[Collected data]

*** Block opens ***

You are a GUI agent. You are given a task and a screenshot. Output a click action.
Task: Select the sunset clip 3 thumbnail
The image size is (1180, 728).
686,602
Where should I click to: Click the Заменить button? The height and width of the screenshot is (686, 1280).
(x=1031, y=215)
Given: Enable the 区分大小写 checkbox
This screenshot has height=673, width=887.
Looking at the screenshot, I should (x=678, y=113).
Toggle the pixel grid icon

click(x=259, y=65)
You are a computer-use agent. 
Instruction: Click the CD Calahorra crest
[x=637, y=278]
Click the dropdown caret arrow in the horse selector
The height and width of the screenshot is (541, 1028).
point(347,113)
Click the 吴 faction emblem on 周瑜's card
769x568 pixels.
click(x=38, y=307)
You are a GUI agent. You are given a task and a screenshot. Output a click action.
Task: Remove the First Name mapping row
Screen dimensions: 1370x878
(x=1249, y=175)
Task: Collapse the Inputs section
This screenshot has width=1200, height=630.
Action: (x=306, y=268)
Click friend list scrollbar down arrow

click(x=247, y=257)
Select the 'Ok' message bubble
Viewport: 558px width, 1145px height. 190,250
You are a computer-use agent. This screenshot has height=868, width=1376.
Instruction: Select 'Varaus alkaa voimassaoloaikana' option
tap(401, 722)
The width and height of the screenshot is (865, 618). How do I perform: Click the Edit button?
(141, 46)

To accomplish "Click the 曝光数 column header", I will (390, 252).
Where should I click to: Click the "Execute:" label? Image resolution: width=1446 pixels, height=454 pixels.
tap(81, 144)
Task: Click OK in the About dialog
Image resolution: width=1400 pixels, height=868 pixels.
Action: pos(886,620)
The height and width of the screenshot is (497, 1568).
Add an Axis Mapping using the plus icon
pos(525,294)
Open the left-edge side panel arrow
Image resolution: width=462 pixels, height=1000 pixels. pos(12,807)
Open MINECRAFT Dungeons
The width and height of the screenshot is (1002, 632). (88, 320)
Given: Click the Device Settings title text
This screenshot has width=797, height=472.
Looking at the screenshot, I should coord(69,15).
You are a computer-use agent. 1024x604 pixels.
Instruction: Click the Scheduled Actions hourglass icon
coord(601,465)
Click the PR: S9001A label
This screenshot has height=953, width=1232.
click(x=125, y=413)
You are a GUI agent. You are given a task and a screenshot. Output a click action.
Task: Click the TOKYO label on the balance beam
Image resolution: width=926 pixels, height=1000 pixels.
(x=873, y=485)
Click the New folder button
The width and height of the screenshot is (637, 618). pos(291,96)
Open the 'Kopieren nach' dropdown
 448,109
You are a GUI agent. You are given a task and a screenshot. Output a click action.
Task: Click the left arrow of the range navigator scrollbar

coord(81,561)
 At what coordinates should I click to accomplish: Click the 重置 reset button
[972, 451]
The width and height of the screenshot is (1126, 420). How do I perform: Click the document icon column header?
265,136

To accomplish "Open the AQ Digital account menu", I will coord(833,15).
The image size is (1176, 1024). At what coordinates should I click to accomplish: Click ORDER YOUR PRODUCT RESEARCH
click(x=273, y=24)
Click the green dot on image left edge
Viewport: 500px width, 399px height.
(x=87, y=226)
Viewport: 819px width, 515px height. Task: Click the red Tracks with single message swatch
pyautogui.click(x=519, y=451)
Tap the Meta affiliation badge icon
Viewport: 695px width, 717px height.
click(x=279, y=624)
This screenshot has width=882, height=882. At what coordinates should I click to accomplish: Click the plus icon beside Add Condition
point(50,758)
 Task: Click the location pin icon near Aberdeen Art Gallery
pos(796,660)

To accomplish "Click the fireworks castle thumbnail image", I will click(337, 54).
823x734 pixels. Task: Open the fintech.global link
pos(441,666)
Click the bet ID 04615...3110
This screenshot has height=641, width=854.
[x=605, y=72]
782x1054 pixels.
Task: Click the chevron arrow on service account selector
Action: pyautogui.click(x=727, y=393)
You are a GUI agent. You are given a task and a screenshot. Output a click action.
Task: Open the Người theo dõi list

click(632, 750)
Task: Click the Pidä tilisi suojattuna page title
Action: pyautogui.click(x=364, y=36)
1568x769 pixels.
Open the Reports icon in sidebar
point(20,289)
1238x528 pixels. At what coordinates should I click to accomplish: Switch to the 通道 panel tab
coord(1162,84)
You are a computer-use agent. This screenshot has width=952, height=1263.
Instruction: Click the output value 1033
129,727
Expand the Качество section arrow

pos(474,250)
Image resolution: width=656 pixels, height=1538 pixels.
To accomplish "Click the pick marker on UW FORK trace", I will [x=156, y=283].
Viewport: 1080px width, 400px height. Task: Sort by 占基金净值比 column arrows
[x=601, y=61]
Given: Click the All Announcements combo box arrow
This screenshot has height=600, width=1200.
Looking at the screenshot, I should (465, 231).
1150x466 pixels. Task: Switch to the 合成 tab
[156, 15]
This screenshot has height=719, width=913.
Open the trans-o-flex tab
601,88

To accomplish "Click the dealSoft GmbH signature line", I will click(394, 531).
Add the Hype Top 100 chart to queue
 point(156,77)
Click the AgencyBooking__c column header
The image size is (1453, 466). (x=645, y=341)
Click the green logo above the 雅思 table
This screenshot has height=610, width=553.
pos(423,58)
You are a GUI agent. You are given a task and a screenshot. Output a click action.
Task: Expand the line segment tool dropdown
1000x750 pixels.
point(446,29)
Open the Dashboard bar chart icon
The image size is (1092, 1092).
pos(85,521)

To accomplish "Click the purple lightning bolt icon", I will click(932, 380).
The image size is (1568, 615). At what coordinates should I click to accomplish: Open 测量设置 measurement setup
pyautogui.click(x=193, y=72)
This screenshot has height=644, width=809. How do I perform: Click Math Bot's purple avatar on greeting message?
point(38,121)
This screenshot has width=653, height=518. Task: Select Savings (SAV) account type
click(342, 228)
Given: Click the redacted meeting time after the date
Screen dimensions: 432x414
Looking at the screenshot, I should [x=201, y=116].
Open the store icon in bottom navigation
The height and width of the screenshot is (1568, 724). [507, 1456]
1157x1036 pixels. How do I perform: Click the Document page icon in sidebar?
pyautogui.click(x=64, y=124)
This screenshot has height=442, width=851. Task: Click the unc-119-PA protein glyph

*** Block closes ***

*Task statement*: Nothing in the records above may differ in your copy; retype them in full.

*Answer section*:
You are a GUI agent. You are given a task and a screenshot. Output a click action.
Task: Select the sunset clip 3 thumbnail
The image size is (1180, 728).
686,602
Where should I click to: Click the Заменить button? The height and width of the screenshot is (686, 1280).
(x=1031, y=215)
Given: Enable the 区分大小写 checkbox
This screenshot has height=673, width=887.
Looking at the screenshot, I should (x=678, y=113).
Toggle the pixel grid icon

click(x=259, y=65)
You are a computer-use agent. 
Instruction: Click the CD Calahorra crest
[x=637, y=278]
Click the dropdown caret arrow in the horse selector
The height and width of the screenshot is (541, 1028).
point(347,113)
Click the 吴 faction emblem on 周瑜's card
769x568 pixels.
click(x=38, y=307)
You are a GUI agent. You are given a task and a screenshot. Output a click action.
Task: Remove the First Name mapping row
Screen dimensions: 1370x878
(x=1249, y=175)
Task: Collapse the Inputs section
This screenshot has width=1200, height=630.
Action: (x=306, y=268)
Click friend list scrollbar down arrow

click(x=247, y=257)
Select the 'Ok' message bubble
Viewport: 558px width, 1145px height. 190,250
You are a computer-use agent. This screenshot has height=868, width=1376.
Instruction: Select 'Varaus alkaa voimassaoloaikana' option
tap(401, 722)
The width and height of the screenshot is (865, 618). How do I perform: Click the Edit button?
(141, 46)

To accomplish "Click the 曝光数 column header", I will (390, 252).
Where should I click to: Click the "Execute:" label? Image resolution: width=1446 pixels, height=454 pixels.
tap(81, 144)
Task: Click OK in the About dialog
Image resolution: width=1400 pixels, height=868 pixels.
Action: pos(886,620)
The height and width of the screenshot is (497, 1568).
Add an Axis Mapping using the plus icon
pos(525,294)
Open the left-edge side panel arrow
Image resolution: width=462 pixels, height=1000 pixels. pos(12,807)
Open MINECRAFT Dungeons
The width and height of the screenshot is (1002, 632). (88, 320)
Given: Click the Device Settings title text
This screenshot has width=797, height=472.
Looking at the screenshot, I should coord(69,15).
You are a computer-use agent. 1024x604 pixels.
Instruction: Click the Scheduled Actions hourglass icon
coord(601,465)
Click the PR: S9001A label
This screenshot has height=953, width=1232.
click(x=125, y=413)
You are a GUI agent. You are given a task and a screenshot. Output a click action.
Task: Click the TOKYO label on the balance beam
Image resolution: width=926 pixels, height=1000 pixels.
(x=873, y=485)
Click the New folder button
The width and height of the screenshot is (637, 618). pos(291,96)
Open the 'Kopieren nach' dropdown
 448,109
You are a GUI agent. You are given a task and a screenshot. Output a click action.
Task: Click the left arrow of the range navigator scrollbar

coord(81,561)
 At what coordinates should I click to accomplish: Click the 重置 reset button
[972, 451]
The width and height of the screenshot is (1126, 420). How do I perform: Click the document icon column header?
265,136

To accomplish "Open the AQ Digital account menu", I will coord(833,15).
The image size is (1176, 1024). At what coordinates should I click to accomplish: Click ORDER YOUR PRODUCT RESEARCH
click(x=273, y=24)
Click the green dot on image left edge
Viewport: 500px width, 399px height.
(x=87, y=226)
Viewport: 819px width, 515px height. Task: Click the red Tracks with single message swatch
pyautogui.click(x=519, y=451)
Tap the Meta affiliation badge icon
Viewport: 695px width, 717px height.
click(x=279, y=624)
This screenshot has width=882, height=882. At what coordinates should I click to accomplish: Click the plus icon beside Add Condition
point(50,758)
 Task: Click the location pin icon near Aberdeen Art Gallery
pos(796,660)

To accomplish "Click the fireworks castle thumbnail image", I will click(337, 54).
823x734 pixels. Task: Open the fintech.global link
pos(441,666)
Click the bet ID 04615...3110
This screenshot has height=641, width=854.
[x=605, y=72]
782x1054 pixels.
Task: Click the chevron arrow on service account selector
Action: pyautogui.click(x=727, y=393)
You are a GUI agent. You are given a task and a screenshot. Output a click action.
Task: Open the Người theo dõi list

click(632, 750)
Task: Click the Pidä tilisi suojattuna page title
Action: pyautogui.click(x=364, y=36)
1568x769 pixels.
Open the Reports icon in sidebar
point(20,289)
1238x528 pixels. At what coordinates should I click to accomplish: Switch to the 通道 panel tab
coord(1162,84)
You are a computer-use agent. This screenshot has width=952, height=1263.
Instruction: Click the output value 1033
129,727
Expand the Качество section arrow

pos(474,250)
Image resolution: width=656 pixels, height=1538 pixels.
To accomplish "Click the pick marker on UW FORK trace", I will [x=156, y=283].
Viewport: 1080px width, 400px height. Task: Sort by 占基金净值比 column arrows
[x=601, y=61]
Given: Click the All Announcements combo box arrow
This screenshot has height=600, width=1200.
Looking at the screenshot, I should (465, 231).
1150x466 pixels. Task: Switch to the 合成 tab
[156, 15]
This screenshot has height=719, width=913.
Open the trans-o-flex tab
601,88

To accomplish "Click the dealSoft GmbH signature line", I will click(394, 531).
Add the Hype Top 100 chart to queue
 point(156,77)
Click the AgencyBooking__c column header
The image size is (1453, 466). (x=645, y=341)
Click the green logo above the 雅思 table
This screenshot has height=610, width=553.
pos(423,58)
You are a GUI agent. You are given a task and a screenshot. Output a click action.
Task: Expand the line segment tool dropdown
1000x750 pixels.
point(446,29)
Open the Dashboard bar chart icon
The image size is (1092, 1092).
pos(85,521)

To accomplish "Click the purple lightning bolt icon", I will click(932, 380).
The image size is (1568, 615). At what coordinates should I click to accomplish: Open 测量设置 measurement setup
pyautogui.click(x=193, y=72)
This screenshot has height=644, width=809. How do I perform: Click Math Bot's purple avatar on greeting message?
point(38,121)
This screenshot has width=653, height=518. Task: Select Savings (SAV) account type
click(342, 228)
Given: Click the redacted meeting time after the date
Screen dimensions: 432x414
Looking at the screenshot, I should [x=201, y=116].
Open the store icon in bottom navigation
The height and width of the screenshot is (1568, 724). [507, 1456]
1157x1036 pixels. How do I perform: Click the Document page icon in sidebar?
pyautogui.click(x=64, y=124)
This screenshot has height=442, width=851. Task: Click the unc-119-PA protein glyph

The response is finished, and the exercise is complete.